Dès sa fondation, le CCI s’est réapproprié l’expérience des organisations du mouvement ouvrier du passé (notamment de la Ligue des communistes, de l’AIT, de Bilan, de la GCF) en se dotant de Statuts, de principes de fonctionnement qui font partie intégrante de sa plateforme. Mais contrairement aux organisations du passé, le CCI ne se concevait pas comme une organisation fédéraliste composée d’une somme de sections nationales, ayant chacune des spécificités locales. En se constituant d’emblée en organisation internationale et centralisée, le CCI se concevait comme un corps uni internationalement. Ses principes de centralisation étaient le garant de cette unité de l’organisation.
"Alors que pour Bilan et la GCF – étant donnée les conditions de la contre-révolution – il était impossible de grossir et de construire une organisation dans plusieurs pays, le CCI a entrepris la tâche de construire une organisation internationale sur la base de positions solides (…) En tant qu’expression du cours historique nouvellement ouvert à des affrontements de classe (…), le CCI a été international et centralisé internationalement dès le début, alors que les autres organisations de la Gauche communiste du passé étaient toutes confinées à un ou deux pays." (Rapport sur le rôle du CCI comme "fraction").

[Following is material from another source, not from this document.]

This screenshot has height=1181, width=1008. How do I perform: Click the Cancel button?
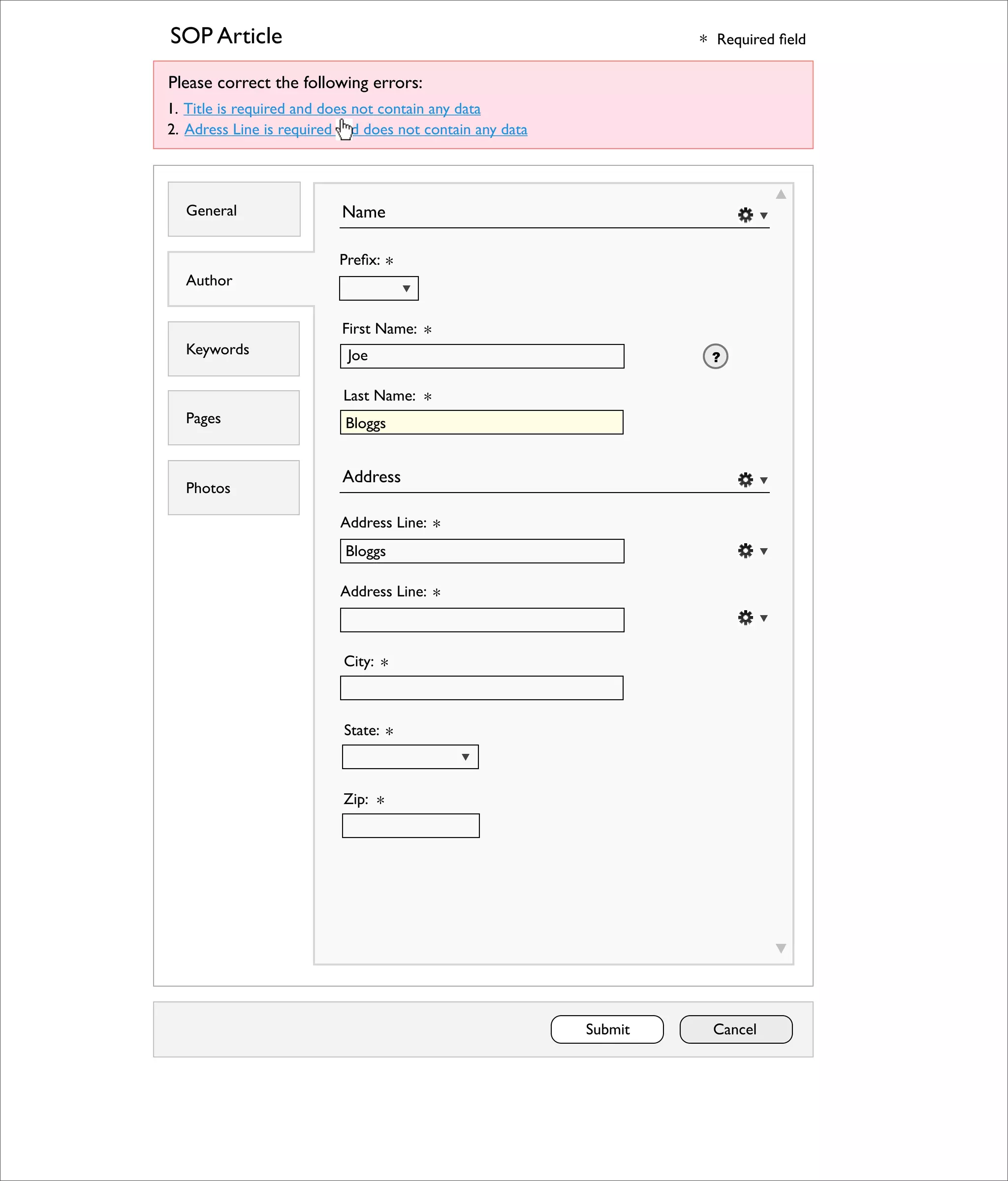(735, 1029)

Malgré ces différences avec Bilan et la GCF, le Congrès a souligné que le CCI avait un rôle similaire à celui d’une fraction : celui de constituer un pont entre le passé (après une période de rupture) et le futur. "Le CCI se définit lui-même ni comme un parti, ni comme un ‘parti en miniature’, mais comme une ‘fraction d’une certaine façon’" (Rapport sur le rôle du CCI comme "fraction" présenté au Congrès). Le CCI devait être un pôle de référence, de regroupement international et de transmission des leçons de l’expérience du mouvement ouvrier du passé. Il devait aussi se garder de toute démarche dogmatique, en sachant faire une critique, quand c’était nécessaire, des positions erronées ou devenues obsolètes, pour aller au-delà et continuer à faire vivre le marxisme.

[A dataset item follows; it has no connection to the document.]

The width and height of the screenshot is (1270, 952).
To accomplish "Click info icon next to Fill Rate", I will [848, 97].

La réappropriation des positions de la Gauche communiste dans le CCI a été entreprise relativement rapidement même si son assimilation a été marquée dès le début par une grande hétérogénéité. "Réappropriation ne voulait pas dire que nous étions arrivés à la clarté et à la vérité une fois pour toute, que notre plateforme était devenue ‘invariante’ (…) Le CCI a modifié sa plateforme au début des années 1980 après un débat intense" (Ibid.). C’est sur la base de cette réappropriation que le CCI a pu faire des élaborations théoriques à partir de l’analyse de la situation internationale (par exemple, la critique de la théorie de Lénine des "maillons faibles" après la défaite de la grève de masse en Pologne en 1980 8, l’analyse de la décomposition comme phase ultime de la décadence du capitalisme annonçant l’effondrement de l’URSS) 9.

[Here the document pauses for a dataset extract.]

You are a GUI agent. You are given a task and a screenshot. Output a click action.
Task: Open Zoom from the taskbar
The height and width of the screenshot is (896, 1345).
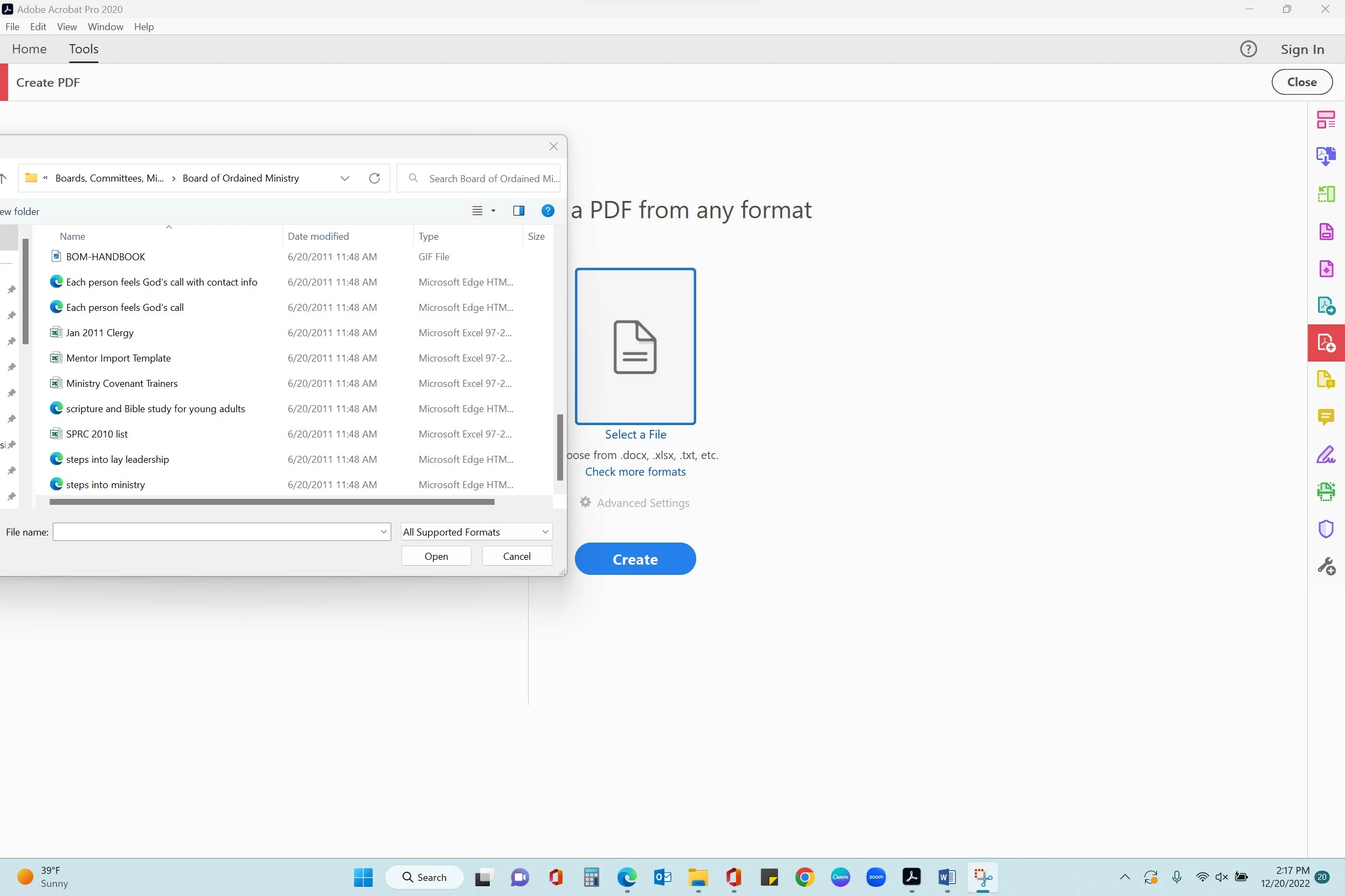coord(875,877)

Dès le début, le CCI a adopté la démarche de Bilan et la GCF qui ont insisté tout au long de leur existence sur la nécessité d’un débat international (même dans les conditions de répression, du fascisme et de la guerre) visant à la clarification des positions respectives des différents groupes en s’engageant dans des polémiques sur les questions de principe. Tout de suite après la fondation du CCI en janvier 1975, nous avons repris cette méthode en engageant de nombreux débats publics et polémiques, non pas en vue d’un regroupement précipité mais pour favoriser la clarification.
Depuis le début de son existence, le CCI a toujours défendu l’idée qu’il existe un "milieu politique prolétarien" délimité par des principes et s’est attaché à jouer un rôle dynamique dans le processus de clarification au sein de ce milieu.
La trajectoire de la Gauche communiste d'Italie a été marquée, du début à la fin, par des combats permanents pour la défense des principes du mouvement ouvrier et du marxisme. Cela a été également une préoccupation permanente du CCI tout au long de son existence que ce soit dans les débats polémiques à l’extérieur ou dans les combats politiques que nous avons dû mener à l’intérieur de l’organisation, en particulier lors de situations de crise.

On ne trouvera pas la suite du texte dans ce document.